We can then apply this function to the model predictions as so:

# it is important to put the model to GPU for faster inference if GPU is available, as during training the trainer handles this automatically
model = AutoModelForQuestionAnswering.from_pretrained(<path_to_saved_trained_model>).to("cuda")
tokenizer = AutoTokenizer.from_pretrained(<path_to_saved_tokenizer>)
ds = load_from_disk(<path_to_saved_test_dataset>)
# preprocess and tokenize test dataset the same way as during training
ds.map(pre_process_roberta_squad2, batched=True, batch_size=32)
# instantiate trainer with trained model
trainer = Trainer(model=model)
prediction_output = trainer.predict(test_dataset=ds)
processed_predictions = postprocess_qa_predictions(prediction_output.predictions, ds)

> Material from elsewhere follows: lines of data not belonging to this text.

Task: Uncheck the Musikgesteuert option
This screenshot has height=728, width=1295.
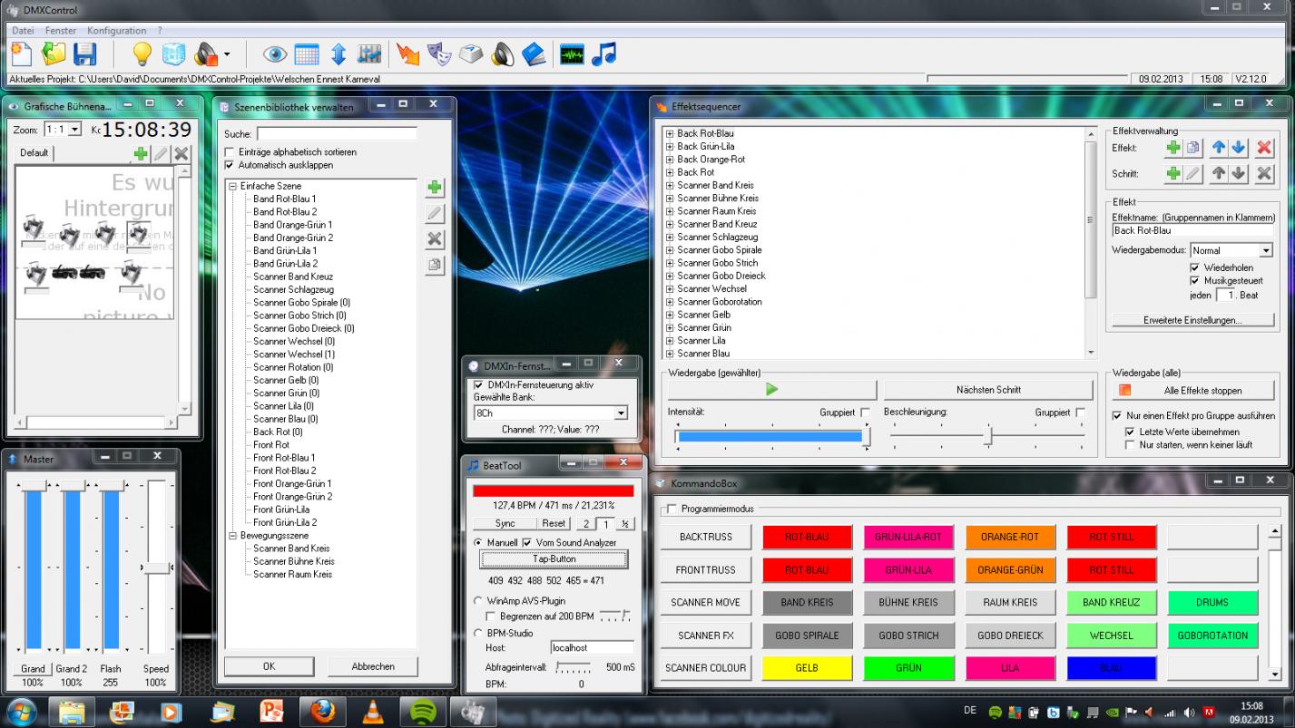Action: point(1194,281)
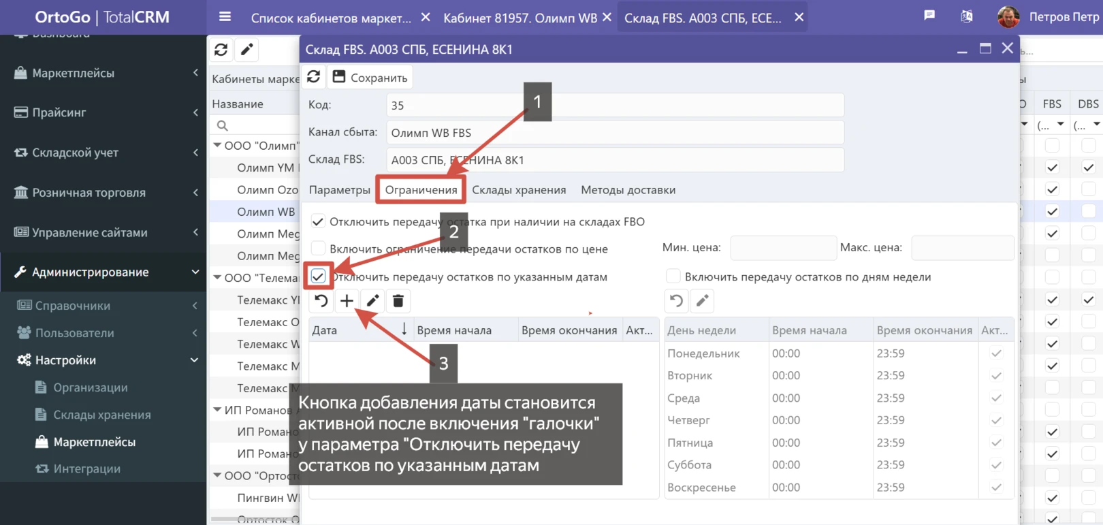Uncheck Отключить передачу остатков по указанным датам
The width and height of the screenshot is (1103, 525).
pyautogui.click(x=318, y=276)
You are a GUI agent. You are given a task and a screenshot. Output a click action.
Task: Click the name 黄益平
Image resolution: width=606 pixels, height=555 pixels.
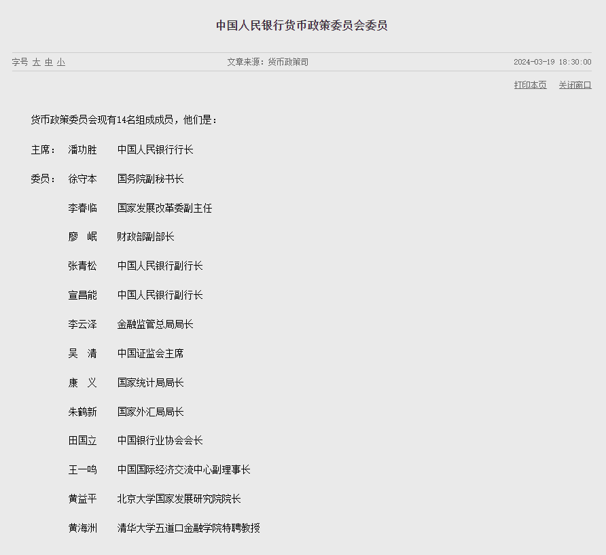82,499
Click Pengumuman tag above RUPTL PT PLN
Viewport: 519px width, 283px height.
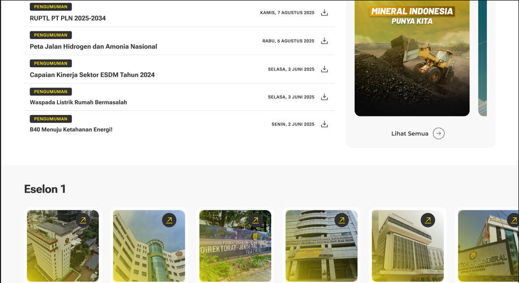click(x=50, y=7)
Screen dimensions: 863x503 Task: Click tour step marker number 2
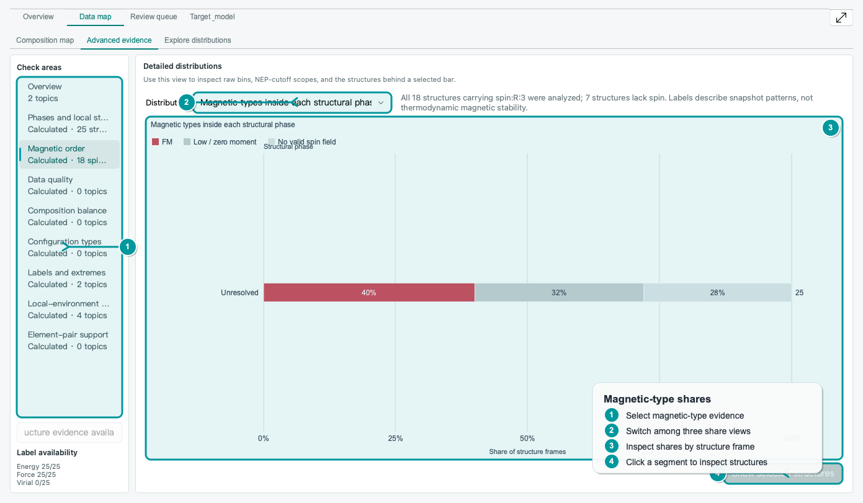coord(187,102)
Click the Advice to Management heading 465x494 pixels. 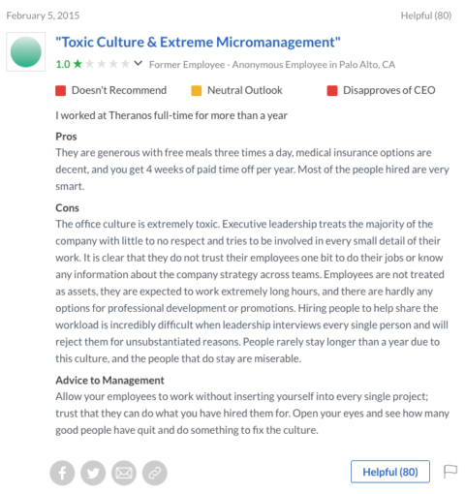click(x=109, y=381)
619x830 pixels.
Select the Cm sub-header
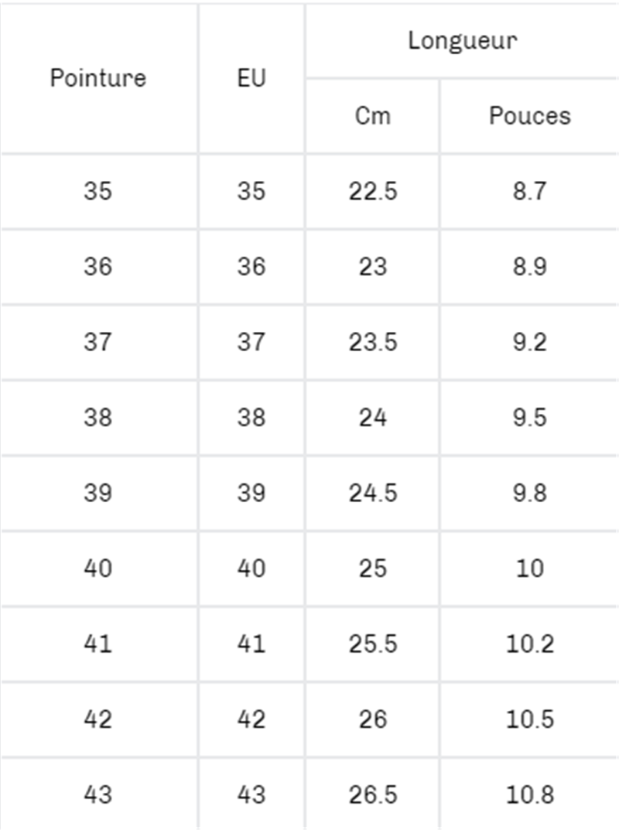tap(372, 116)
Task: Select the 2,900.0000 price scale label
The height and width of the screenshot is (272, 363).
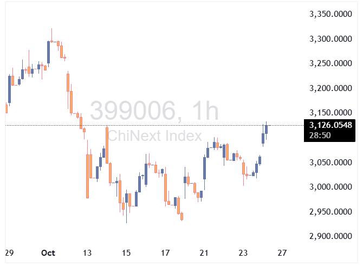Action: coord(330,236)
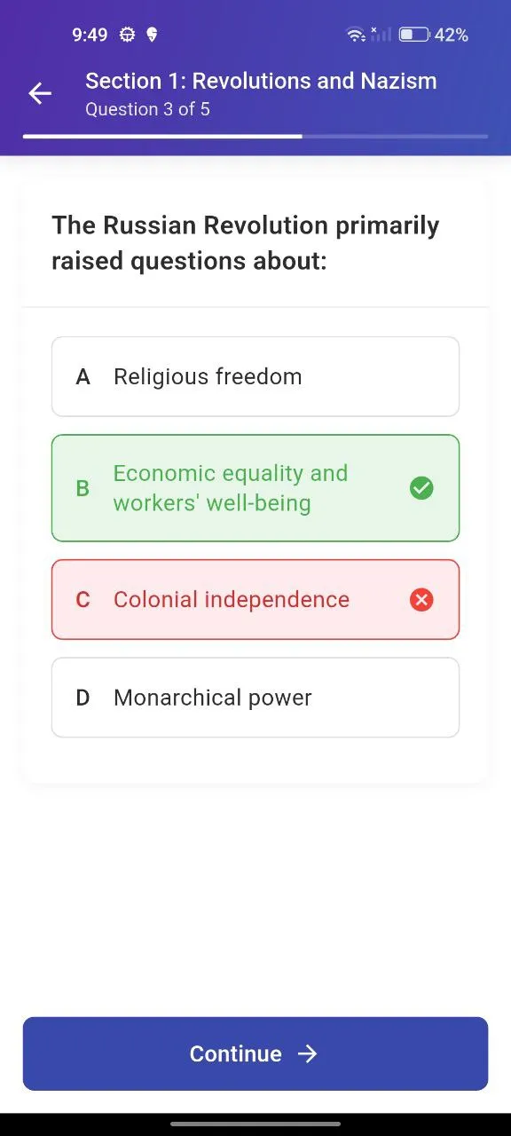The width and height of the screenshot is (511, 1136).
Task: Select answer B Economic equality and workers' well-being
Action: [x=256, y=488]
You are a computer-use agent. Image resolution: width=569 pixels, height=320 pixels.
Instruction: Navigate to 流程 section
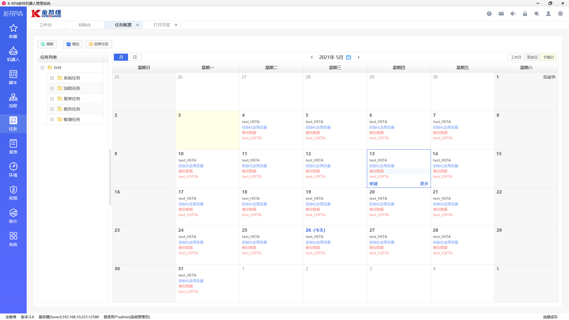pyautogui.click(x=14, y=101)
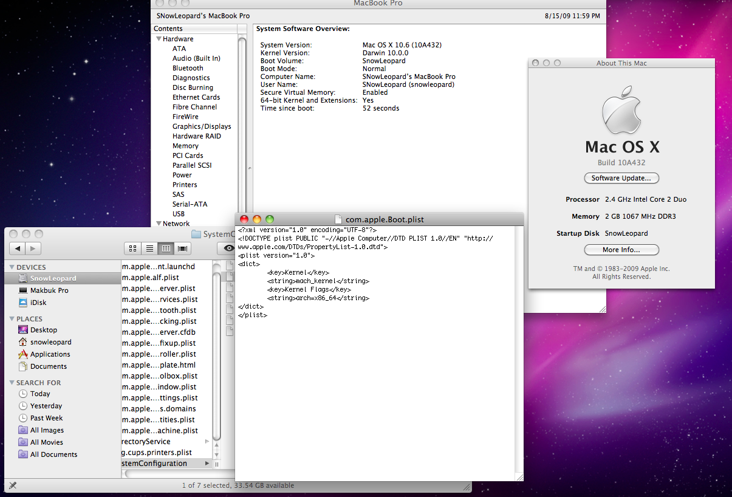Select Memory in the Contents list
Image resolution: width=732 pixels, height=497 pixels.
click(185, 146)
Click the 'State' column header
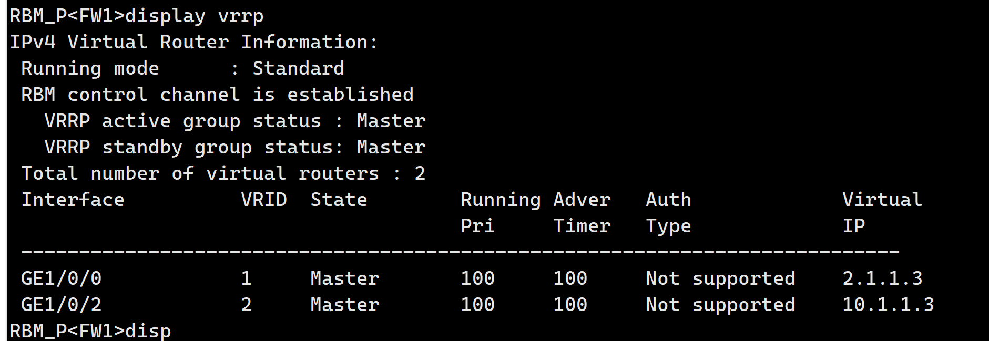This screenshot has width=989, height=341. pos(339,200)
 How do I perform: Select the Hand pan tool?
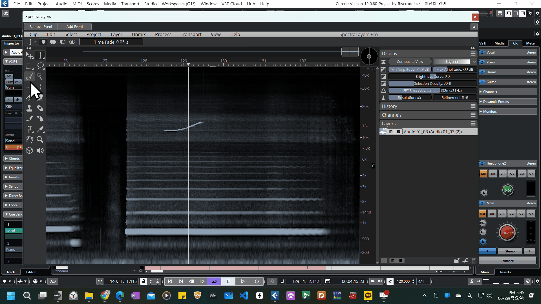(29, 140)
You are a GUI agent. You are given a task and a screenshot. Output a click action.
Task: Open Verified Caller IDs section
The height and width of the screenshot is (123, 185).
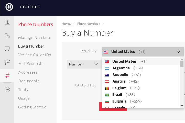tap(35, 55)
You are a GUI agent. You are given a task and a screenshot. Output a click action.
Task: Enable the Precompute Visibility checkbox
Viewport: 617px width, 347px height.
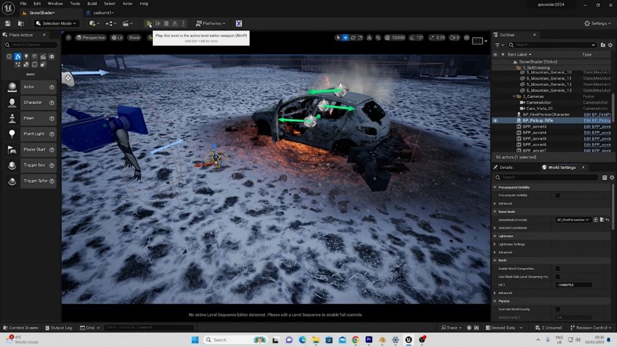558,195
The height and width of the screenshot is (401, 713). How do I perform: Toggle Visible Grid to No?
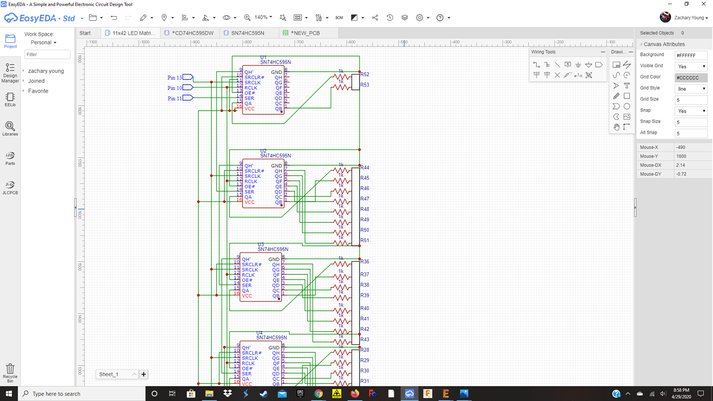(690, 66)
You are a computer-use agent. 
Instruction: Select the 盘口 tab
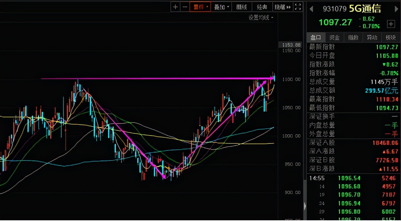316,37
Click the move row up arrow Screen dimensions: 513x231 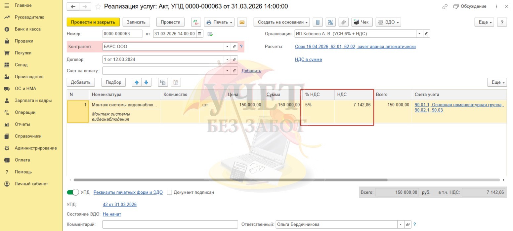click(x=137, y=82)
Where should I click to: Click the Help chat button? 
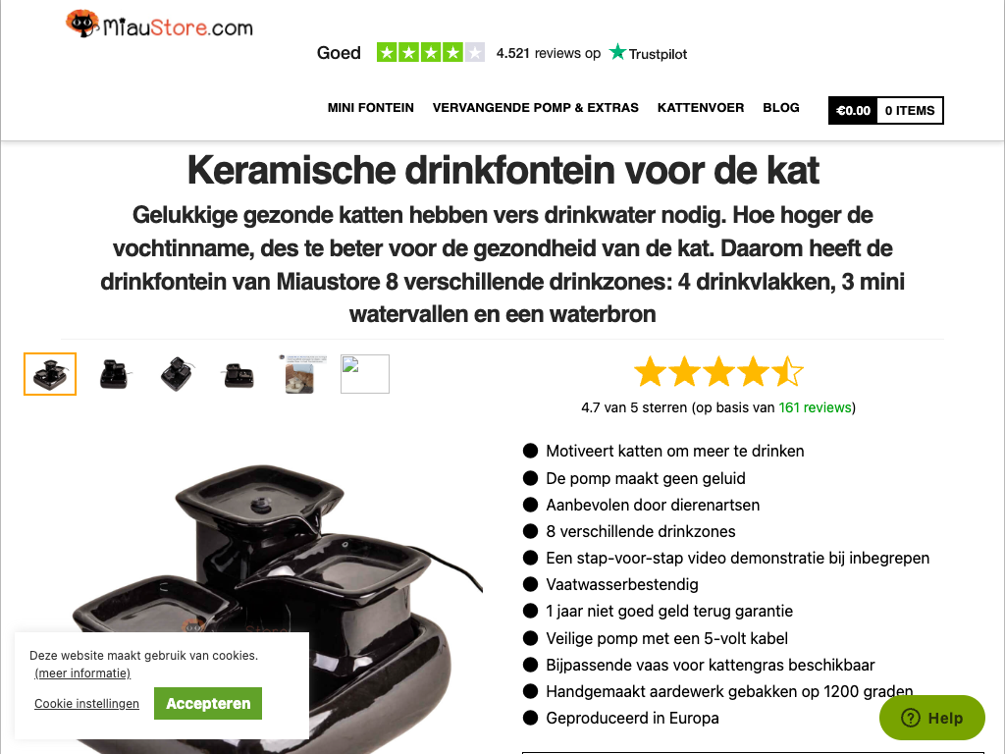click(x=932, y=718)
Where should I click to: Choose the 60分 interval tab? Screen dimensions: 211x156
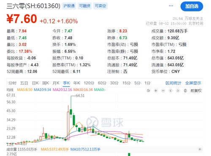tap(102, 83)
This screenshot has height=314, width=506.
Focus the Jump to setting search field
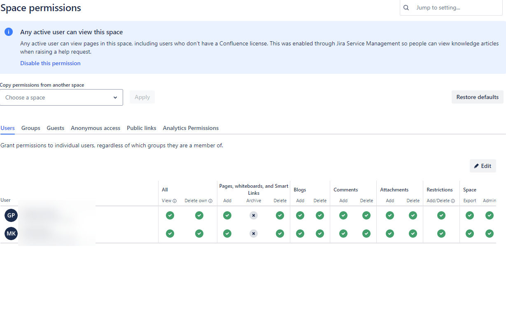point(451,7)
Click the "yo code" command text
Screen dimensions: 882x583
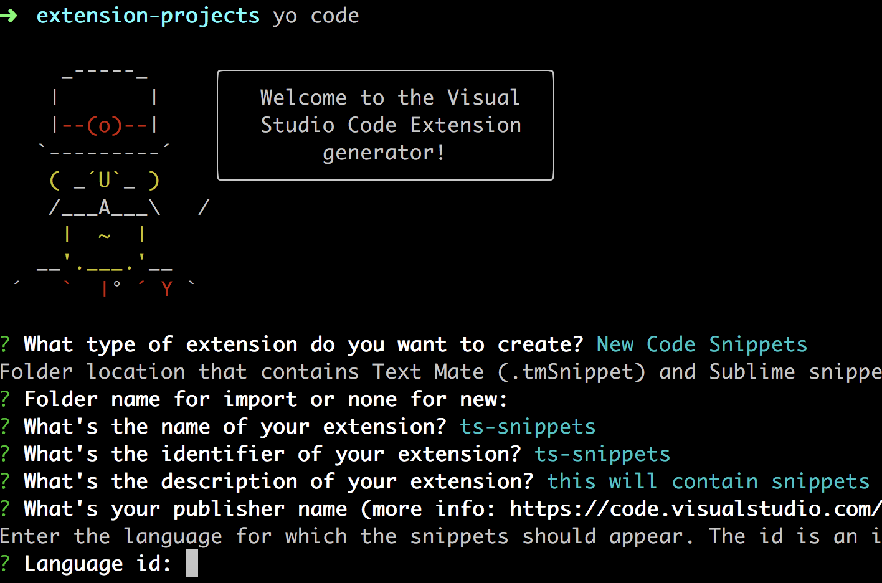coord(316,15)
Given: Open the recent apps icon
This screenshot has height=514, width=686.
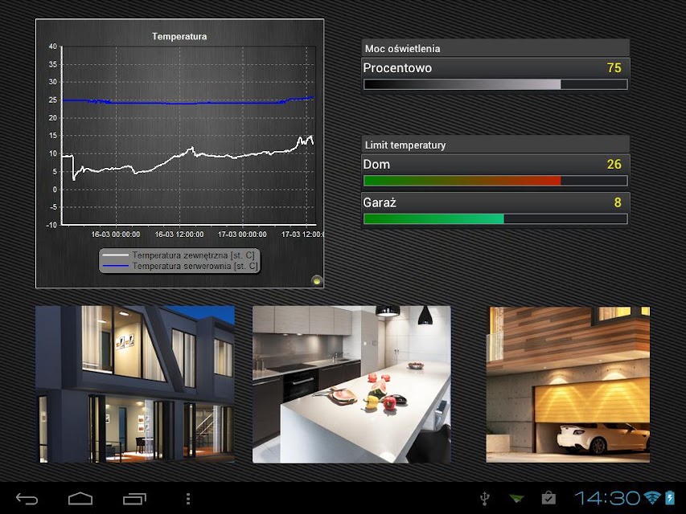Looking at the screenshot, I should pyautogui.click(x=134, y=498).
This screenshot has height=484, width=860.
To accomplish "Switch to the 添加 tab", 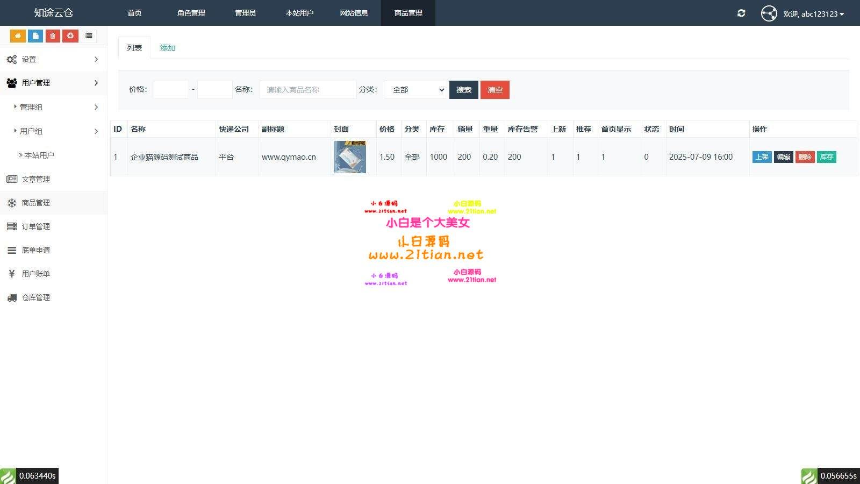I will (x=167, y=48).
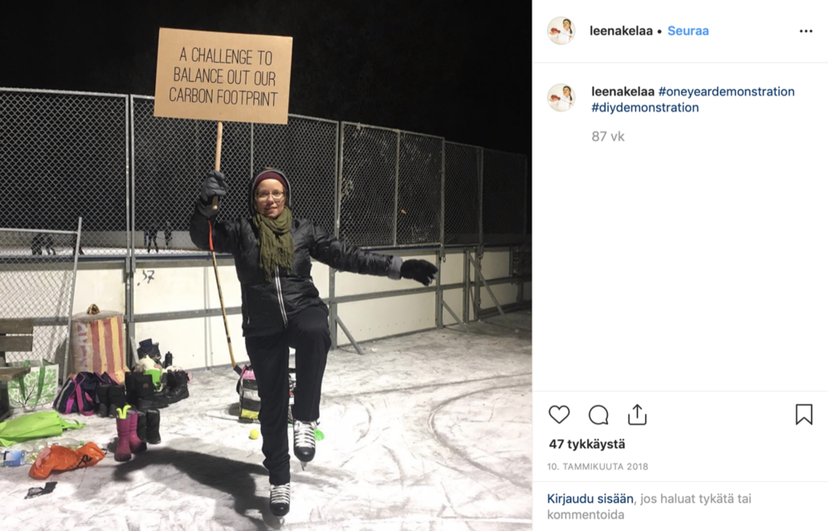Screen dimensions: 828x531
Task: Click the comment prompt text area
Action: (x=649, y=506)
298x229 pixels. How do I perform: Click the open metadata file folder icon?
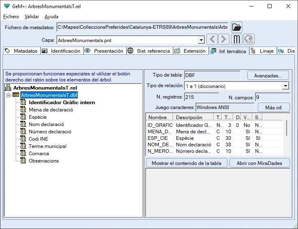click(237, 27)
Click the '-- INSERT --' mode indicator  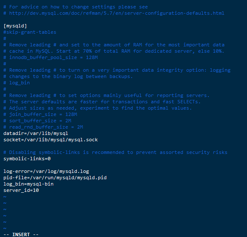tap(21, 234)
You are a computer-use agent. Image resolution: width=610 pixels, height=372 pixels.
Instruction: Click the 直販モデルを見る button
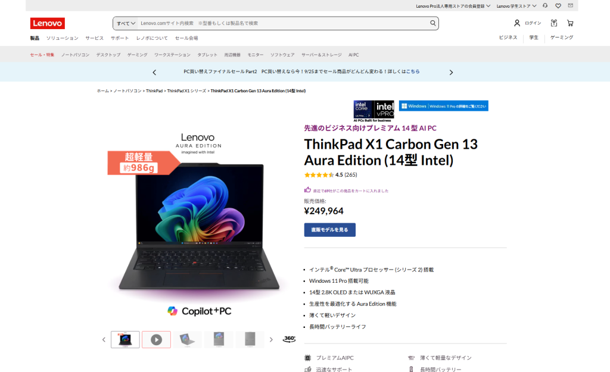point(329,230)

With predictions in text format conforming to the official Evaluation Script v2.0, we can simply use the evaluation script to get metrics for our model by doing:

<path_to_eval_script.py> <path_to_true_answers.json> <path_to_predictions.json> -o <path_to_output_metrics.json>

For this experiment, I got:

{"exact": 73.69662258906763, "f1": 76.73523207875002, "total": 11873, "HasAns_exact": 62.93859649122807, "HasAns_f1": 69.02452943167981, "HasAns_total": 5928, "NoAns_exact": 84.42388561816652, "NoAns_f1": 84.42388561816652, "NoAns_total": 5945}

Which is not amazing but passable. A performance like this indicates that the training code is working and can be a basis for further optimizations.